> Given passage
Our findings of higher risks of caesarean delivery and premature birth are consistent with the findings of the population-based Californian studies of pregnancy-associated cancer.9
Similar results have also been reported from cancer registry studies on breast, cervical and colorectal cancers, independently.7,10,11
These studies had methodological limitations, however. The Californian studies have assessed pregnancy outcomes solely based on hospitalisation records, in which gestational age and perinatal death are poorly ascertained. Consequently, size at birth was defined by birthweight, which does not differentiate size and maturity. Other limitations included restriction to a specific cancer type, resulting in small sample sizes, and no adjustment for socio-economic status and maternal clinical conditions (hypertensive disorders and diabetes) in assessing pregnancy outcomes.
The strength of our study is the population-based incidence and outcomes of cancer associated with pregnancy derived from large, validated and contemporary data sources. Importantly, there is a complete registration of cancers and births in statutory data collections in NSW. The linkage to cancer registry dating back to 1972 provided the opportunity to assess history of cancer as a risk factor for pregnancy-associated cancer. However, several limitations of our study warrant consideration. First, as early pregnancy loss (miscarriage or abortion) was not registered in the birth data, the number of pregnancy-associated cancers will be somewhat underestimated, and the average gestational age at diagnosis will be over-estimated. Second, we could not examine cancer treatment, as chemotherapy and radiotherapy are primarily provided in outpatient clinics, and are under-ascertained in the hospitalisation records.39
Third, history of smoking, alcohol consumption and maternal obesity were not available to provide adjustment for the potential confounding of pregnancy outcomes. Finally, the exact date of cancer diagnosis was not available (month and year only), so the uncertainty between the timing of diagnosis and birth or subsequent adverse outcomes may be as much as 4 weeks.

> Data section
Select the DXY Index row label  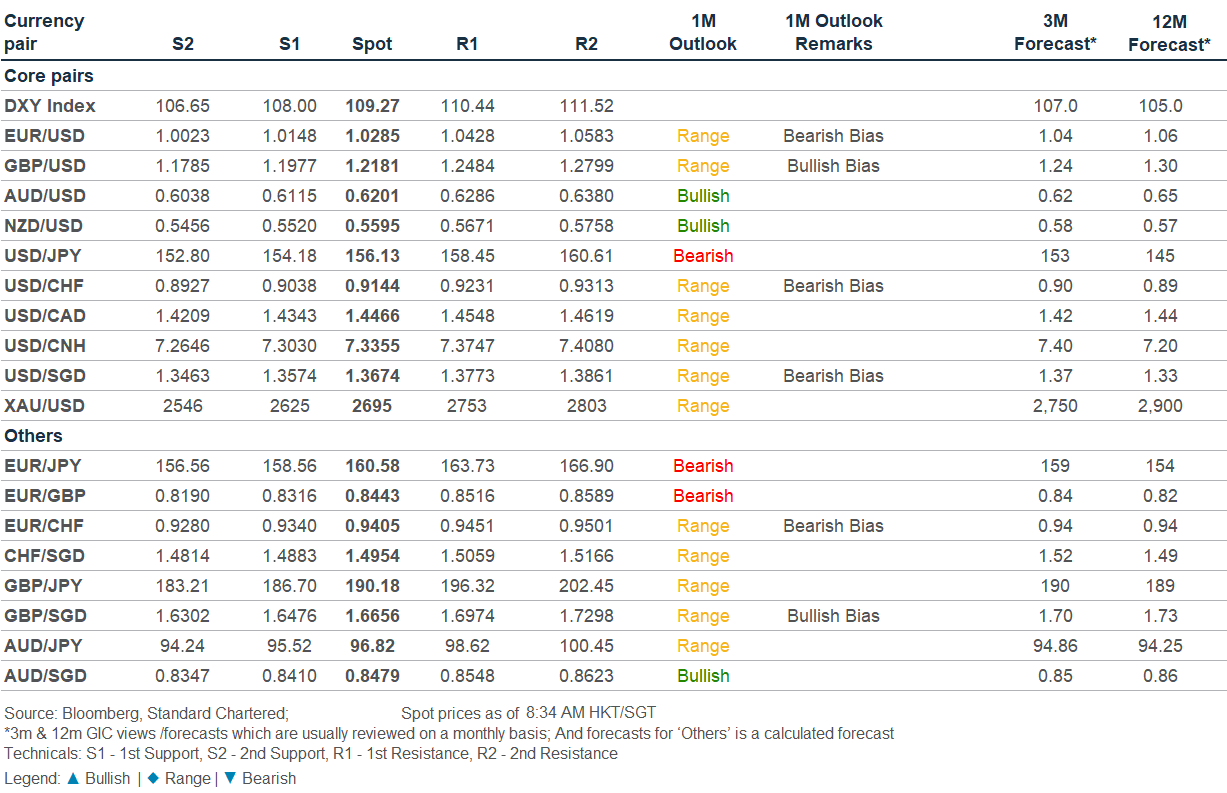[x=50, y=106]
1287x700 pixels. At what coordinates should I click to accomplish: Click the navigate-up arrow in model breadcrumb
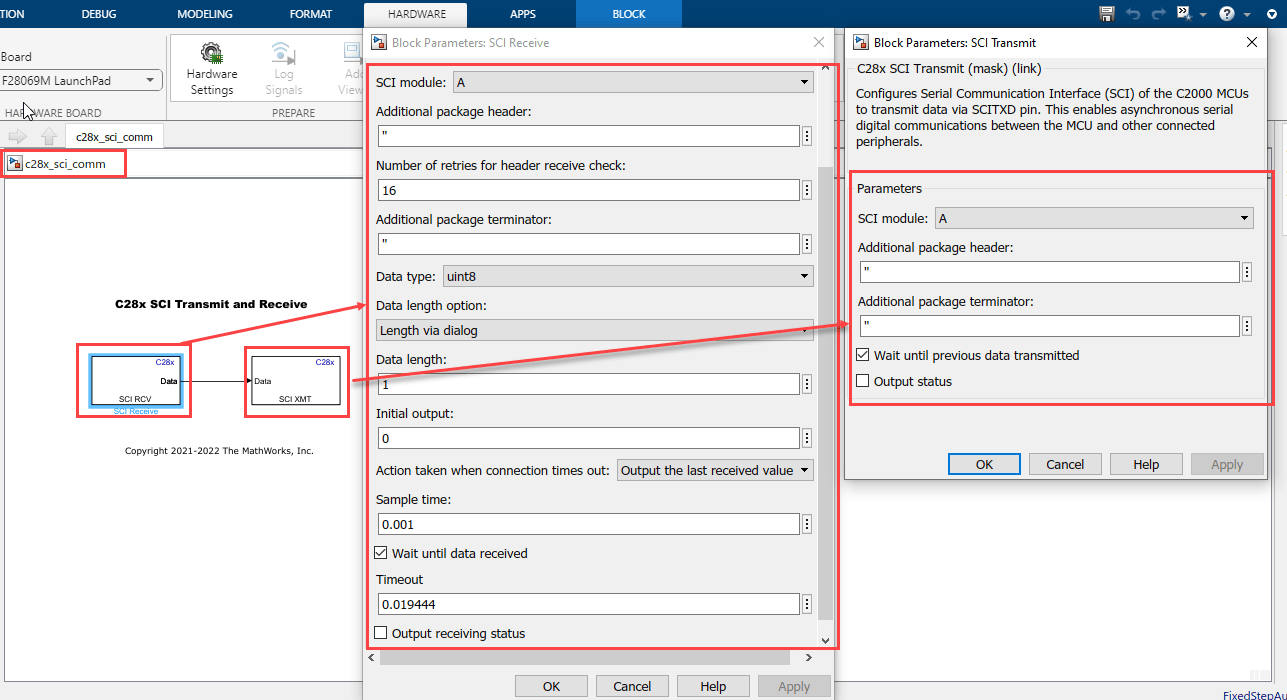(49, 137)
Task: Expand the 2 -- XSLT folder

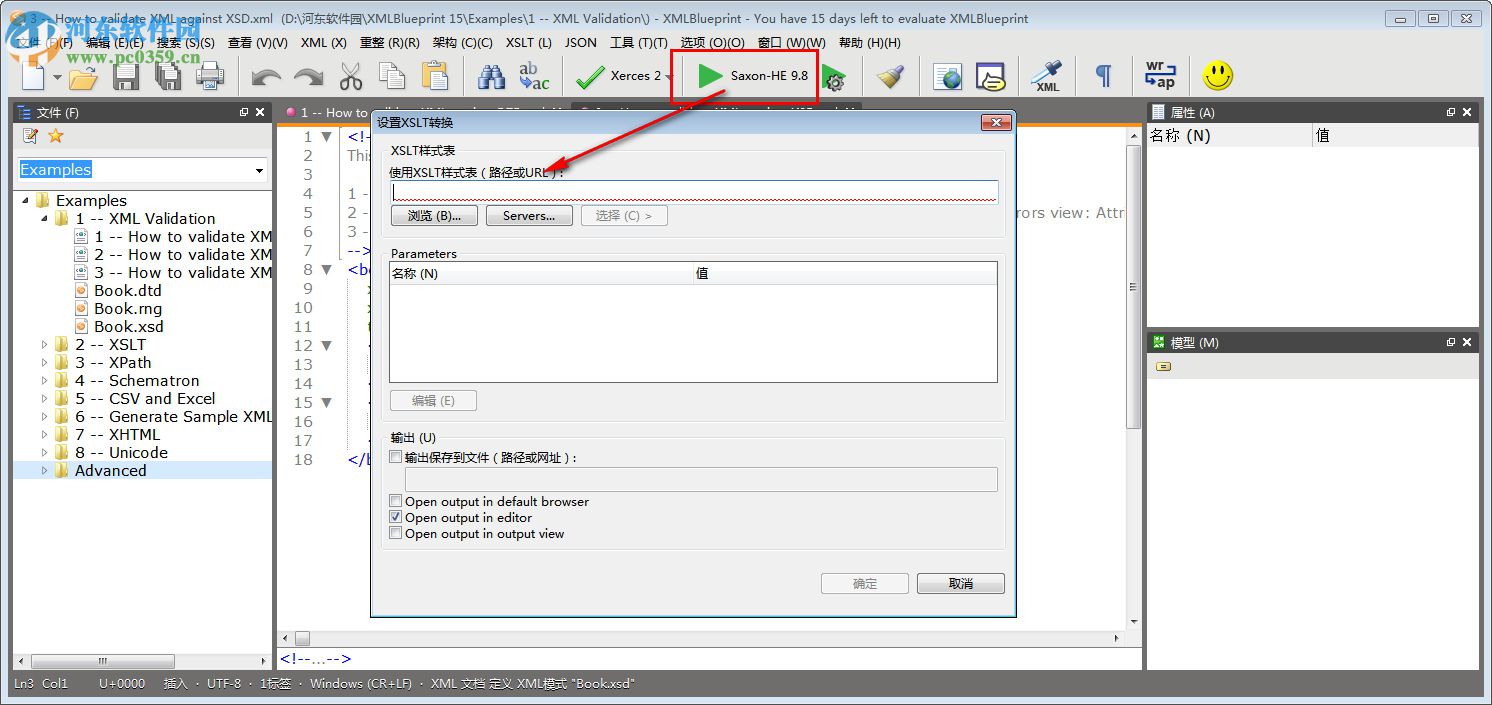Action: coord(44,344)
...
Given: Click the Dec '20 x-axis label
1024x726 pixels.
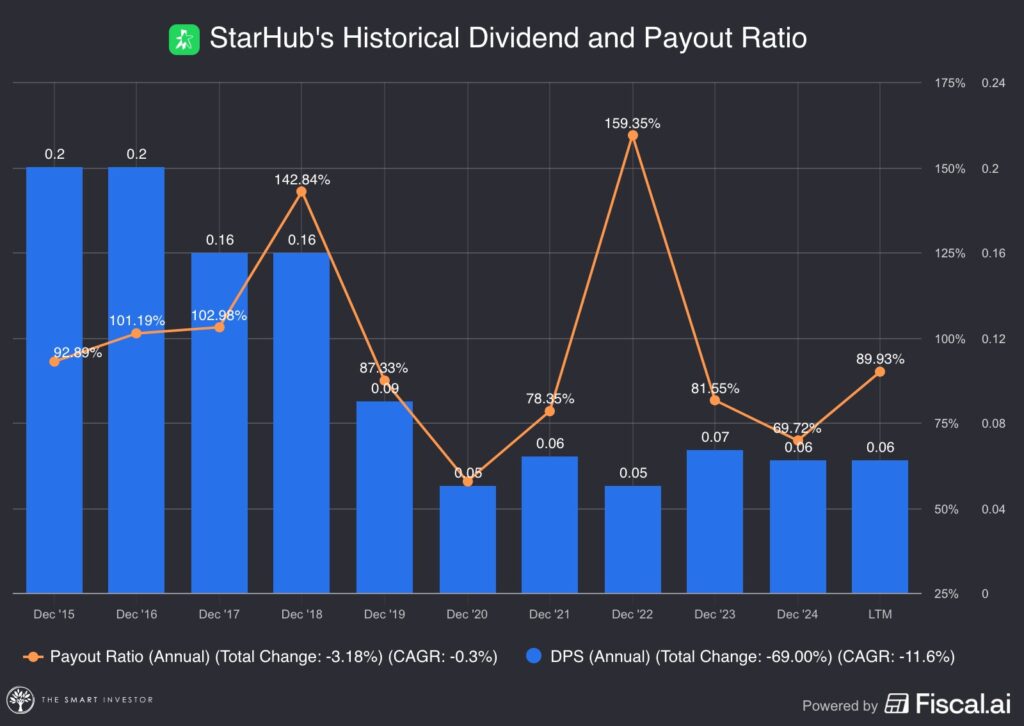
* * *
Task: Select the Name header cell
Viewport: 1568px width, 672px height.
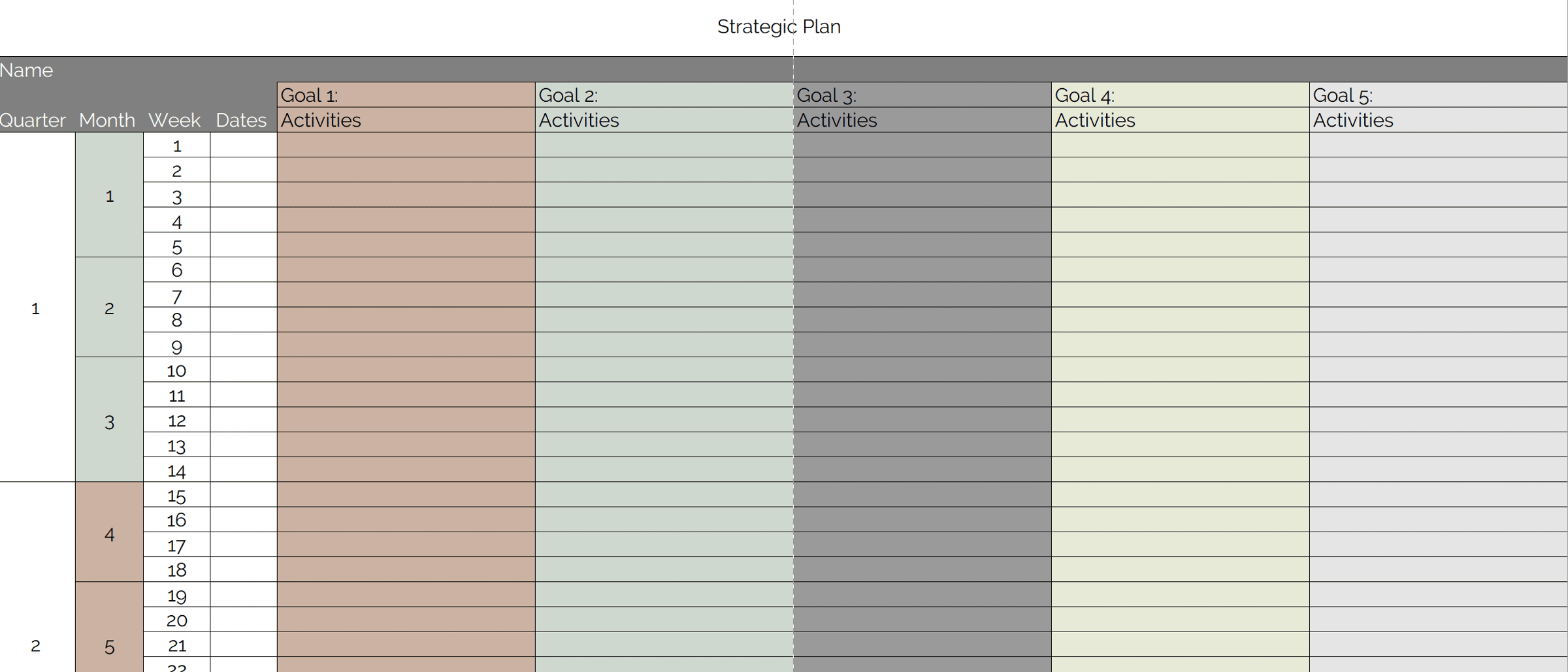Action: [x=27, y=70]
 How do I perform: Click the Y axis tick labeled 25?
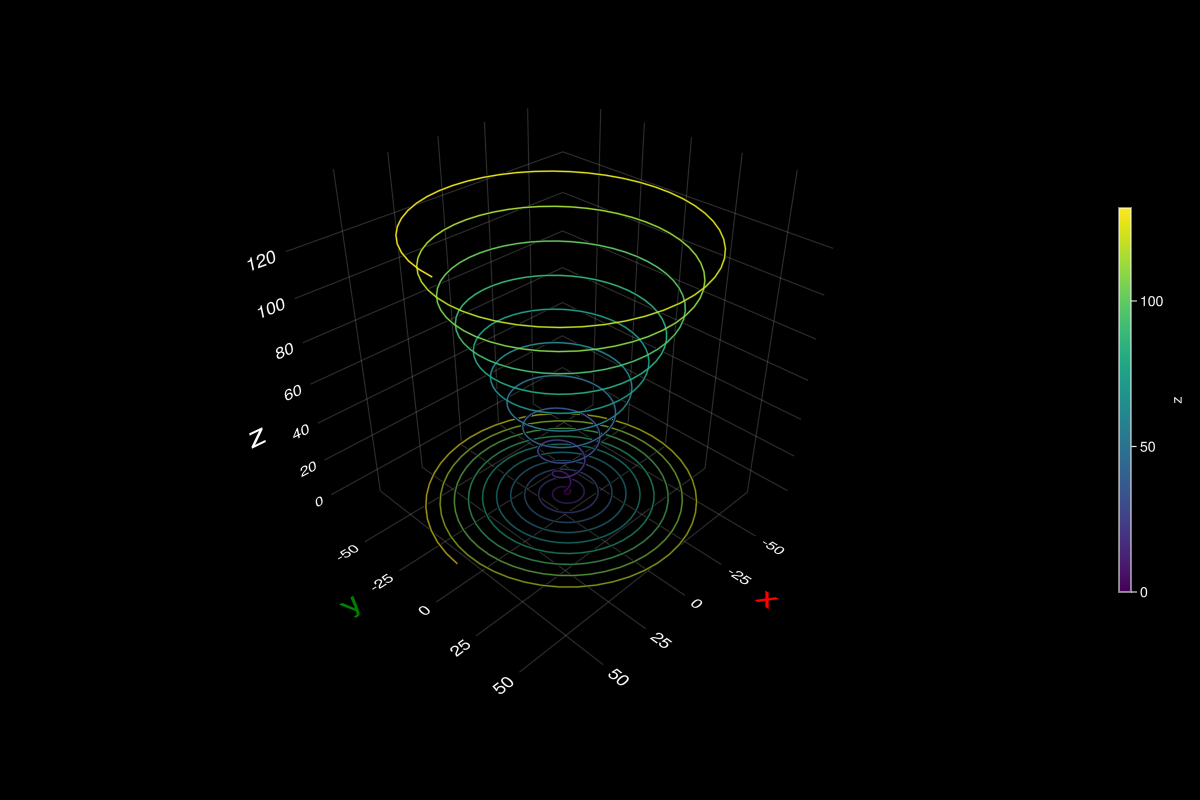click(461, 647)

> Instructions for the task
Rewrite the passage on pregnancy-associated cancer from "Our findings of" to "assessing pregnancy outcomes.", putting "California studies" in place of "Californian studies" wherever it occurs.

> Response area
Our findings of higher risks of caesarean delivery and premature birth are consistent with the findings of the population-based California studies of pregnancy-associated cancer.9
Similar results have also been reported from cancer registry studies on breast, cervical and colorectal cancers, independently.7,10,11
These studies had methodological limitations, however. The California studies have assessed pregnancy outcomes solely based on hospitalisation records, in which gestational age and perinatal death are poorly ascertained. Consequently, size at birth was defined by birthweight, which does not differentiate size and maturity. Other limitations included restriction to a specific cancer type, resulting in small sample sizes, and no adjustment for socio-economic status and maternal clinical conditions (hypertensive disorders and diabetes) in assessing pregnancy outcomes.